Analysis of Profitability in Good Agriculture Practices Based Vegetable Farming System in Mid-hill Region of Nepal
DOI:
https://doi.org/10.3126/nh.v18i1.72821Keywords:
Good Agriculture Practices, gross margin, input cost, profitability, vegetableAbstract
Implementing Good Agriculture Practices (GAP) impacts both the economic viability and sustainability of vegetable production. Since income significantly influences farmers' decisions to adopt GAP, understanding the profitability of following GAP is crucial for facilitating the transition from non-GAP to GAP. This study aimed to assess the profitability of GAP farms compared to non-GAP farms in three districts of the Kathmandu Valley: Kathmandu, Lalitpur and Bhaktapur.

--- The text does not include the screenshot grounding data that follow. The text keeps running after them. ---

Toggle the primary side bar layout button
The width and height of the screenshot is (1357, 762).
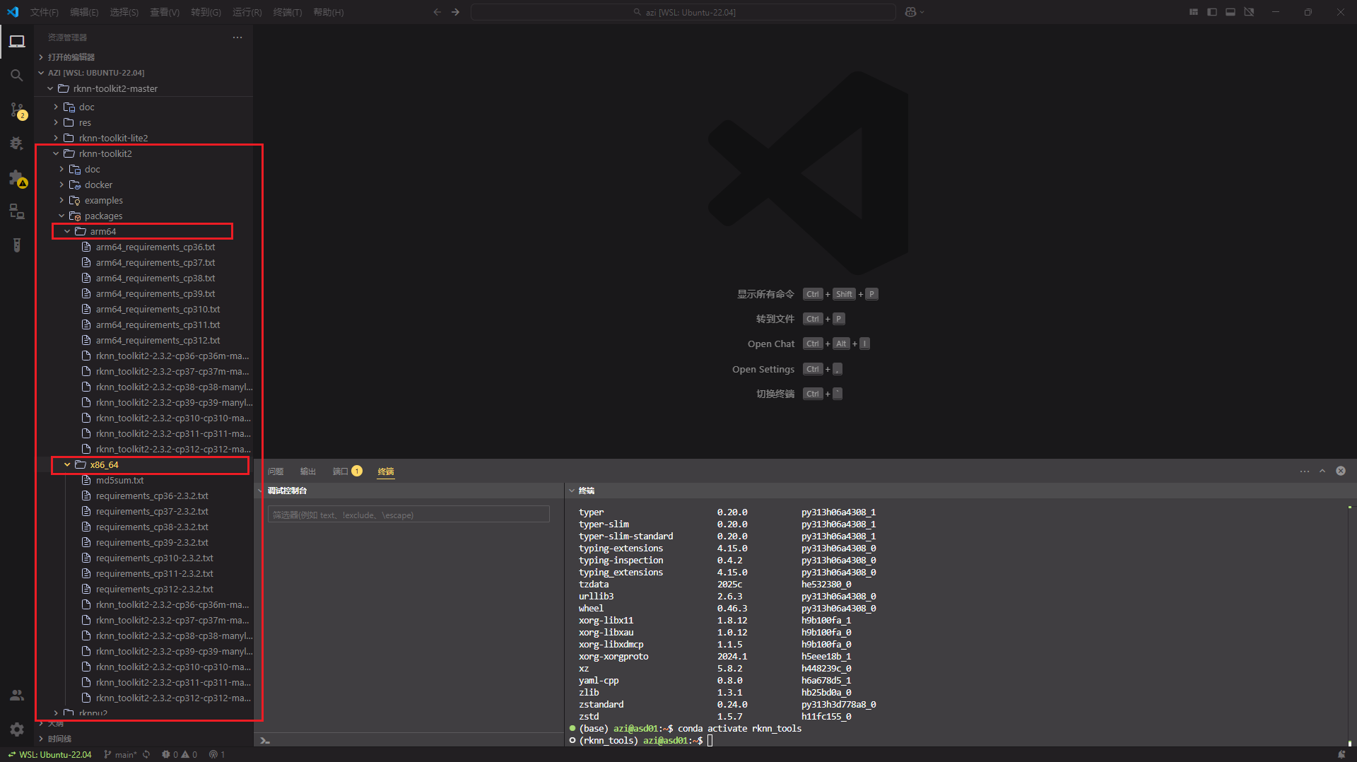click(1212, 12)
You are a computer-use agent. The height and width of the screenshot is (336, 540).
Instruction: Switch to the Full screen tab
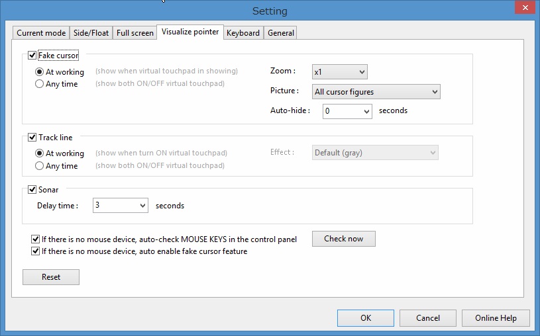coord(135,33)
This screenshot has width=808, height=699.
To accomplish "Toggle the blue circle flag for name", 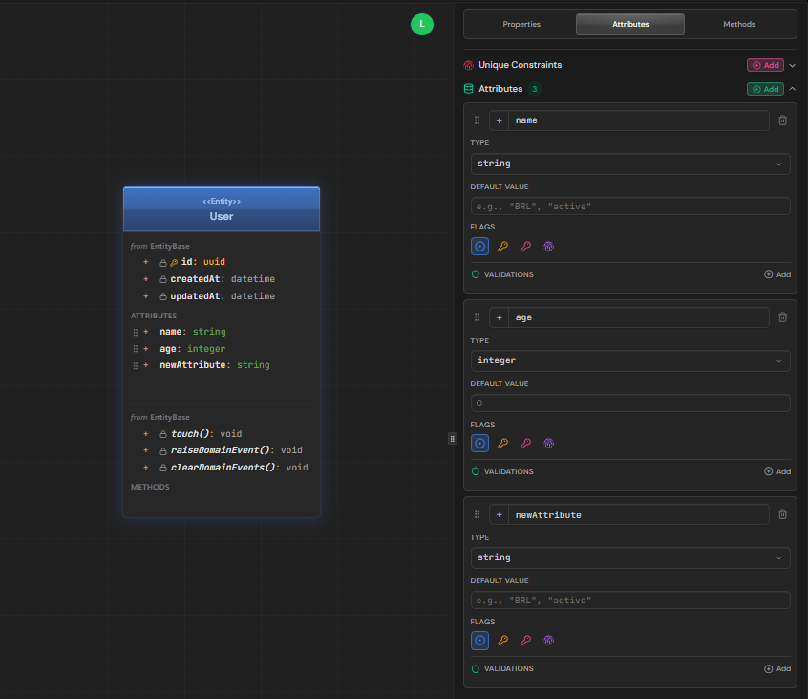I will (x=479, y=246).
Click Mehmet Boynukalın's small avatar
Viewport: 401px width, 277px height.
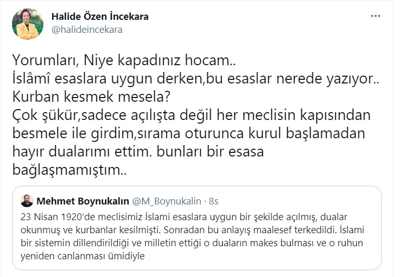(x=28, y=201)
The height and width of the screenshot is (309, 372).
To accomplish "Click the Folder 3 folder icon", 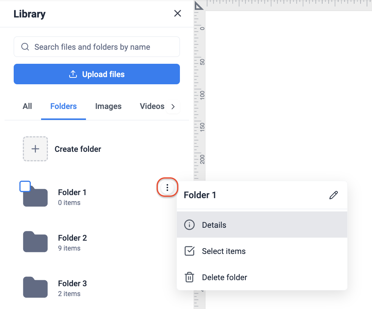I will (x=35, y=287).
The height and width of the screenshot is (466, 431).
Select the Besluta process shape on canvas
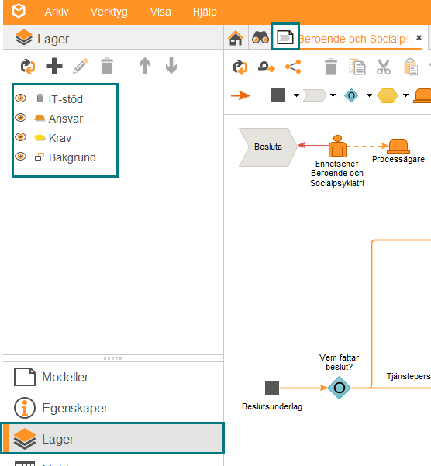coord(268,147)
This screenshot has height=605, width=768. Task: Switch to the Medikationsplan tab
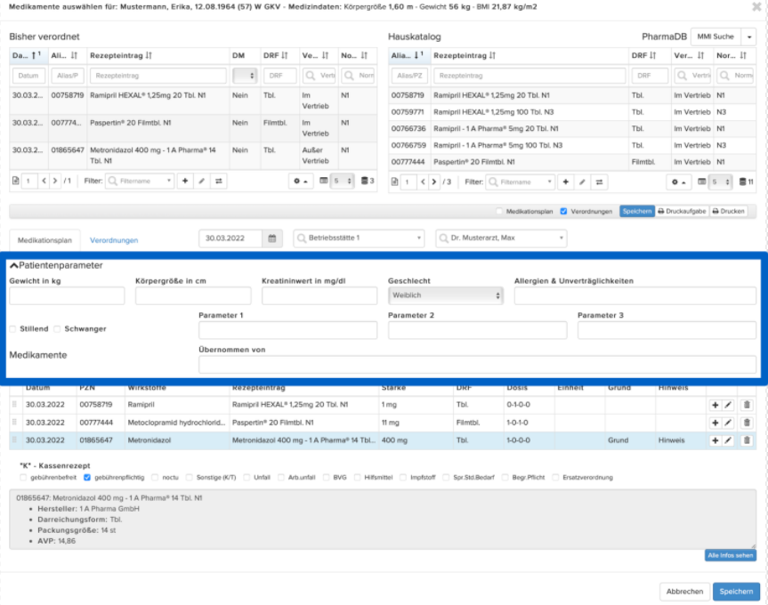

Altogether six farms, one GAP and one non-GAP farms from each district, were selected purposively. The GAP farms selected for this study were following GAP for more than five years. Primary data on farm characteristics were collected through pre-designed interview questionnaire. Profitability analysis of the selected farms was conducted using the Benefit-Cost Ratio (BCR). The farm characteristics showed that GAP farms prioritized reducing chemical fertilizers and pesticides, while non-GAP farms relied heavily on chemical inputs. The BCR revealed that despite higher fixed and variable costs in GAP farms higher gross and net returns were observed in these farms. The GAP farms were more profitable and sustainable compared to non-GAP farms in all three districts. The highest BCR of 1.52 was observed in the GAP farm in Kathmandu, followed by 1.41 in the GAP farm in Lalitpur, and 1.23 in the GAP farm in Bhaktapur. In contrast, lower BCRs were found in non-GAP farms: 1.04 in Bhaktapur, 0.95 in Kathmandu, and 0.72 in Lalitpur, indicating a loss in the latter two farms.